PASSAGE SHOWN ::
== Segment start ==
Supergirl’s eighth episode (“Medusa”) is easily summed up in one line, spoken by Kara: “Be your own hero.” While this is directed toward Lena, it holds true for the majority of the characters in different ways.
For Alex, she comes out to her mother. She makes peace with herself, with who she is, and the difficulty that comes with finding a “new normal.” I really like what they’re doing with her as a character, having Alex discover herself with all the fits and hiccups, reactions that read as true and honest—and raw. This also yields a nice moment between Alex and Eliza (who popped by for Thanksgiving, to help the DEO save the world, AND to cure J’onn of his White Martian troubles, because duh). Eliza, in that moment when Alex confesses that she’s gay, is the very ideal of a mom: “And I love you, however you are.” No, YOU teared up. Again. Perpetually. Stop with the feeeeels, y’all.
== Segment end ==
USING THE INFORMATION ::
A) Reproduce the part of the episode review starting with "Supergirl’s eighth episode" and going on through "in different ways.".
B) Answer these questions from the episode review:
(i) What is the title of Supergirl's eighth episode?
(ii) To whom does Alex come out?
(iii) For which holiday did Eliza come by?

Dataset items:
== Segment start ==
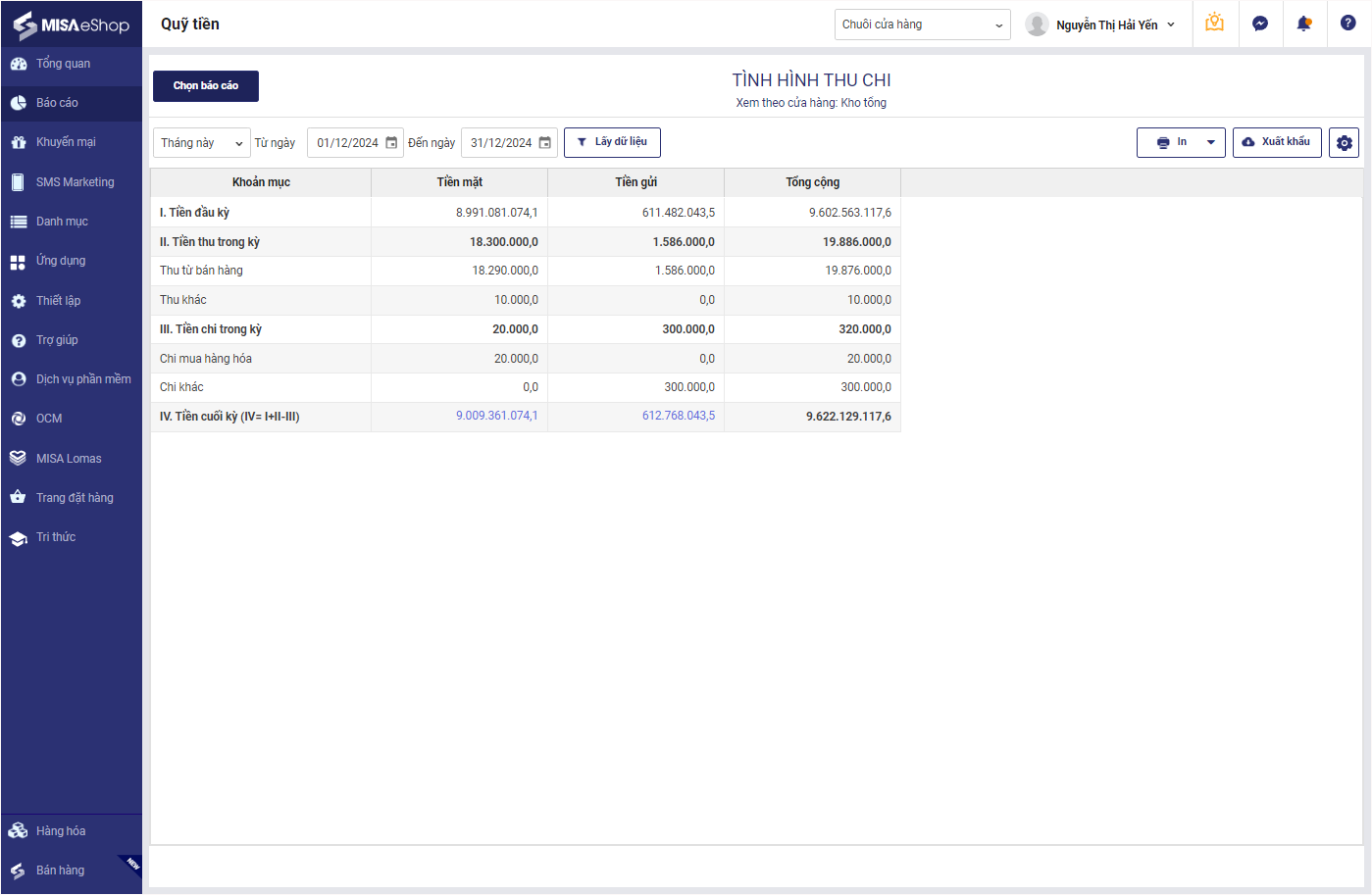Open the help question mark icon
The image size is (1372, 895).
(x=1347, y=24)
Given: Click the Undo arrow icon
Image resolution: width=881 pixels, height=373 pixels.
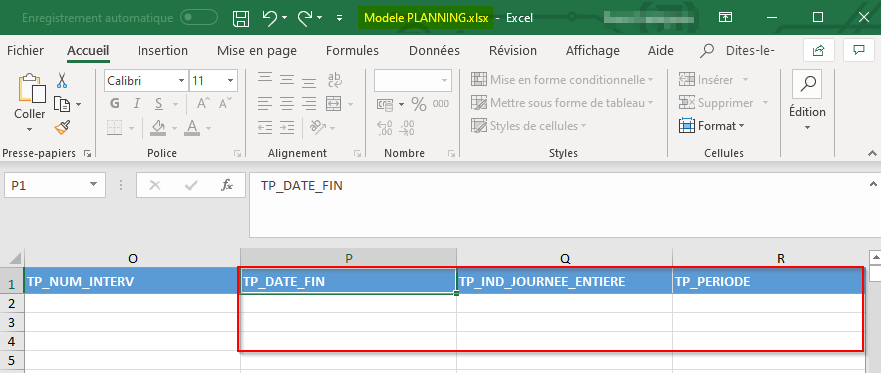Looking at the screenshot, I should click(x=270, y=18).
== Segment end ==
WRITTEN RESPONSES ::
A)
Supergirl’s eighth episode (“Medusa”) is easily summed up in one line, spoken by Kara: “Be your own hero.” While this is directed toward Lena, it holds true for the majority of the characters in different ways.

B)
(i) "Medusa"
(ii) Her mother
(iii) Thanksgiving